■ **Task requirements**:
1. Quote the article on the sound work for Argo word for word, starting at "The Sound of" and ending at "proved particularly rich.".
2. Write the next part of the article on the sound work for Argo, picking up after its final sentence.

■ **Selected extract**:
The Sound of the Fury
Although his career has taken him to the jungles of Borneo for “King Kong” and the wilds of New Zealand for “Lord of the Rings,” Ethan Van der Ryn’s recent experience in a Los Angeles back lot recording sound for “Argo” proved particularly rich.
“These windows are supposed to be bulletproof, right?” a U.S. embassy worker in 1979 Iran asks a colleague in an opening scene of Ben Affleck’s “Argo.” He’s terrified because he is hearing (as are we) voices of thousands in protest. Who would guess they were recorded not on set in Istanbul where the demonstrators were filmed, but oceans away, in Los Angeles?
According to Ethan Van der Ryn (B.A., ’85), whose work as sound editor on the film earned him an Oscar nomination earlier this year, the vital noise of that scene had to be built from scratch after “Argo” was shot. The movie couldn’t be filmed in Iran, for obvious political reasons, but the Turkish-accented Farsi that the extras in the scene used for their shouts did not give the film the necessary authenticity.

■ **Data lines**:

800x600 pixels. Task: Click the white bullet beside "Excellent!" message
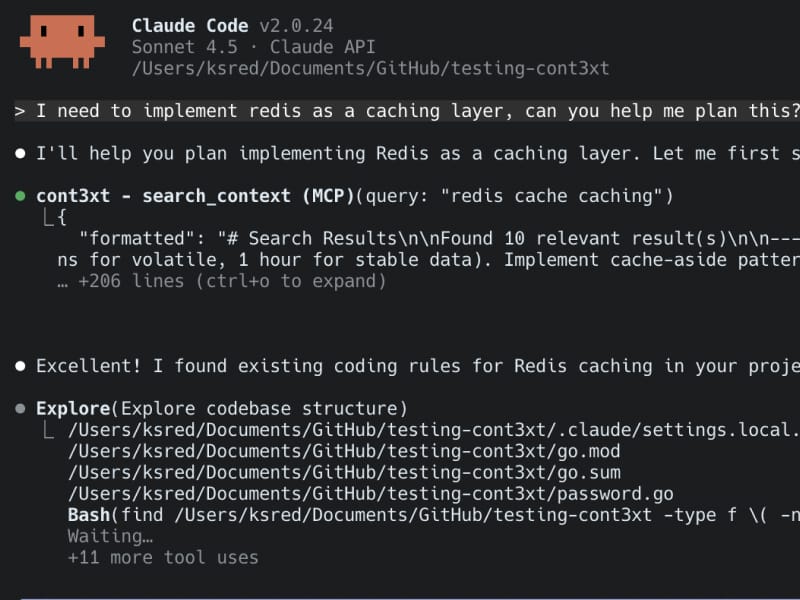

■ **The replies**:
1.
The Sound of the Fury
Although his career has taken him to the jungles of Borneo for “King Kong” and the wilds of New Zealand for “Lord of the Rings,” Ethan Van der Ryn’s recent experience in a Los Angeles back lot recording sound for “Argo” proved particularly rich.

2.
“Fortunately,” explains Van der Ryn, “Los Angeles has the largest Persian community outside of Iran.” He and his colleagues gathered about 100 native Farsi speakers, brought them to the back lot of Warner Bros., and recorded them chanting “Down with America!” and “Down with the Shah!” The sounds, says Van der Ryn, “really become the thread through the scene, whether you’re amid the crowd or behind bulletproof glass watching it from a distance.”
Van der Ryn, who’s won two Academy Awards for his sound work on “The Lord of the Rings: The Two Towers” and “King Kong,” and earned a nomination for “Transformers: Dark of the Moon,” says his SF State education taught him the value of experimentation. “We were encouraged not to follow narrative rules or technical rules. It was really about exploration.”
That ethic served him well in “Argo,” which found him creating the sounds of “the cars, the traffic, the guns, the tear-gas canisters, all the footsteps, all the body movements, people’s clothes moving, someone picking up a cup from a table” — and the sirens of 1979 Tehran with a kit purchased on eBay that allowed him to build the exact siren used at the time.
“At the end,” says Van der Ryn, about recording Iranians recreating the sounds of a distant past, “a lot of the extras were hugging and in tears. Their lives had been affected in some kind of deep way by the actual events that took place in 1979. Reliving the experience was cathartic.”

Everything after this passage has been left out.